Work instruction:
In the excerpt below about CanLII's filing against Caseway, what test does Richard Gold say will apply to CanLII's enhancements of the court documents it hosts?

*** Source text ***

In the filing, CanLII claims it has “reviewed, curated, catalogued, and enhanced” the publicly available court decisions, legislation, and secondary sources in its database at significant cost and effort. It claims its work includes structuring the case data, inserting and extracting keywords, summarizing court decisions, and providing original analysis.
Richard Gold, director of the Centre for Intellectual Property Policy and a law professor at McGIll University, told BetaKit that the copyright infringement component of the case would rely on whether Caseway made copies of the cases or simply looked at and analyzed them. Gold also said the test would be whether CanLII exercised “skill and judgment” in adding its enhancements to the public-domain (and therefore non-copyrightable) court documents it hosts.
“Correcting errors would not likely meet that [copyright] standard,” Gold said. “Adding hyperlinks, if done routinely by most people in the trade, would [also] not but if unique to CanLII may be. As for metadata, was it routine or did it require choice?”
Either way, when asked multiple times whether Caseway scraped any documents or data from CanLII, Vigier explicitly stated that Caseway “does not use any CanLII data or enhancements,” only the court decisions, but conceded that Caseway “still [doesn’t] understand what enhancements they suggest they created.”
Vigier added that he “never uses” CanLII because he prefers to use Caseway for his legal research, because it provides direct links to original court sources—including CanLII—so humans can verify Caseway responses.

*** End of Source text ***
*** Given entries ***

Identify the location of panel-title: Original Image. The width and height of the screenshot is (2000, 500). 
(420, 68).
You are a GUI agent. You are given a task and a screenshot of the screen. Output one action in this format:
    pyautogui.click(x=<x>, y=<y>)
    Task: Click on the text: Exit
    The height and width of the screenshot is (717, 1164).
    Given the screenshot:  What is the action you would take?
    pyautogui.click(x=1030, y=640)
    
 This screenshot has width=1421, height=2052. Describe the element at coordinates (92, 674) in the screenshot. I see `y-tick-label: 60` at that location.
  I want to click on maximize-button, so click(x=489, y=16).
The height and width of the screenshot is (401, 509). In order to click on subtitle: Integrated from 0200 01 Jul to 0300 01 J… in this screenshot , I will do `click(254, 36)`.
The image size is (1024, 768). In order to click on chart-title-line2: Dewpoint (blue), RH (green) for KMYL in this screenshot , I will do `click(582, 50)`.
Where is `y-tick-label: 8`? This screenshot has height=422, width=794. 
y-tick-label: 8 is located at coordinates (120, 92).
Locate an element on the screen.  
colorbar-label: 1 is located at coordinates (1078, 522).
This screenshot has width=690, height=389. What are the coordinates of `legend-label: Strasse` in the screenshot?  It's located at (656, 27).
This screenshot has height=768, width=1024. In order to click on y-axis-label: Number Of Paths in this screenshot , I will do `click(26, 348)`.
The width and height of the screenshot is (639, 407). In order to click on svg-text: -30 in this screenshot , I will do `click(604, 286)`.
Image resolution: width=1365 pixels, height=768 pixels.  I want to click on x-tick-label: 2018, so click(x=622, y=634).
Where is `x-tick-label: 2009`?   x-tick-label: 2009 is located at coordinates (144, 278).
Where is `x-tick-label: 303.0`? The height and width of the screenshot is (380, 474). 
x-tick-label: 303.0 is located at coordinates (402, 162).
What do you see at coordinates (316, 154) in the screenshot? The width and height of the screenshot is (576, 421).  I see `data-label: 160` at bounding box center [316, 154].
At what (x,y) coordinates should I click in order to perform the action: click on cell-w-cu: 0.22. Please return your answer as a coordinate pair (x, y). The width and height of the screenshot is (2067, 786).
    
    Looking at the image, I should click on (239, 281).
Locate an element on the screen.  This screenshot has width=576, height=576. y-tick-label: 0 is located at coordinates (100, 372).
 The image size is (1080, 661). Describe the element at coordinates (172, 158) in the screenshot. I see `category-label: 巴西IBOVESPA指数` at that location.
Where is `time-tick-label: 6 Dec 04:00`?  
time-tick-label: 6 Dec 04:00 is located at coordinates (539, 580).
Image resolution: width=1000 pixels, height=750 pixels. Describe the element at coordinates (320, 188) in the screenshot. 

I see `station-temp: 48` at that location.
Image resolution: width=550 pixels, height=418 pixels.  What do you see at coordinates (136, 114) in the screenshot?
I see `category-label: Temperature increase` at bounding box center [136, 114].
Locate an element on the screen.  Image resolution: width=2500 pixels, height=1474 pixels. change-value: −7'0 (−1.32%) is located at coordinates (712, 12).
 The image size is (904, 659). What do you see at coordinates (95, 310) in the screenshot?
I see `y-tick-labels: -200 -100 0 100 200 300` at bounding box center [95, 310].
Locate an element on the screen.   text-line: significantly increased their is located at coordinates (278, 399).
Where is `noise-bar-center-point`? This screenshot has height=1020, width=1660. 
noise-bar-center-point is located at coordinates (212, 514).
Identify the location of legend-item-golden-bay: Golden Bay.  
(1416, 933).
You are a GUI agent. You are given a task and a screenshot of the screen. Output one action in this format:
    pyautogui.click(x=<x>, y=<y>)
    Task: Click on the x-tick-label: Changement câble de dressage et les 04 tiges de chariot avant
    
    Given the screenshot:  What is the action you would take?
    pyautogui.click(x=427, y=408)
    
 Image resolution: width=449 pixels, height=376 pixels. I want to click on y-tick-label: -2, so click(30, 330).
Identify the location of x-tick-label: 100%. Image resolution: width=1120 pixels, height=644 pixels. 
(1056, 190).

*** End of Given entries ***

Expected answer:
Whether CanLII exercised "skill and judgment" in adding its enhancements to the public-domain court documents.